Task objective: Reproduce the lines of every record below word for word, leaving out the pictures.

Data items
----------
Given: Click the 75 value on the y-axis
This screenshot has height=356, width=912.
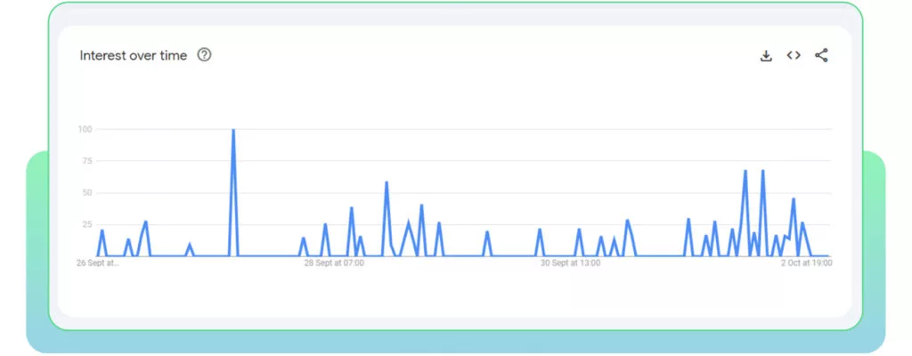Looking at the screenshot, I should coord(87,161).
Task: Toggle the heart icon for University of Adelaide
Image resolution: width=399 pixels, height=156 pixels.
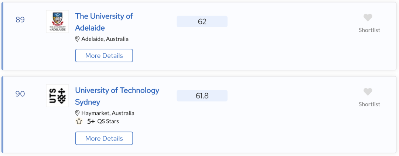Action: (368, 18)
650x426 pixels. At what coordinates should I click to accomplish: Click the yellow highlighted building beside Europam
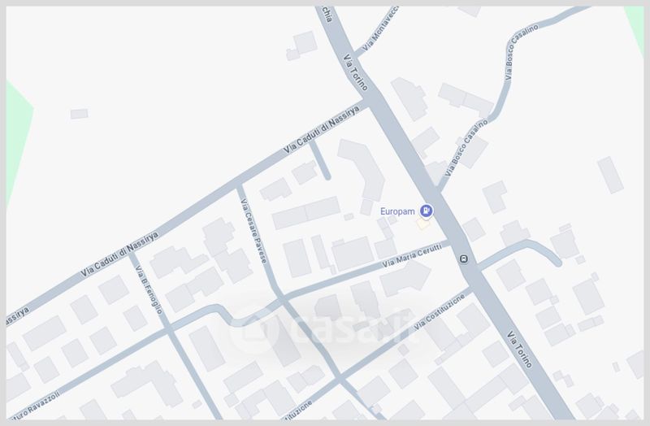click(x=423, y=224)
----------
Exercise response:
Given: Click the 75 value on the y-axis
This screenshot has height=356, width=912.
Looking at the screenshot, I should coord(87,161).
Task: Toggle the heart icon for University of Adelaide
Image resolution: width=399 pixels, height=156 pixels.
Action: (368, 18)
650x426 pixels. At what coordinates should I click to accomplish: Click the yellow highlighted building beside Europam
click(x=423, y=224)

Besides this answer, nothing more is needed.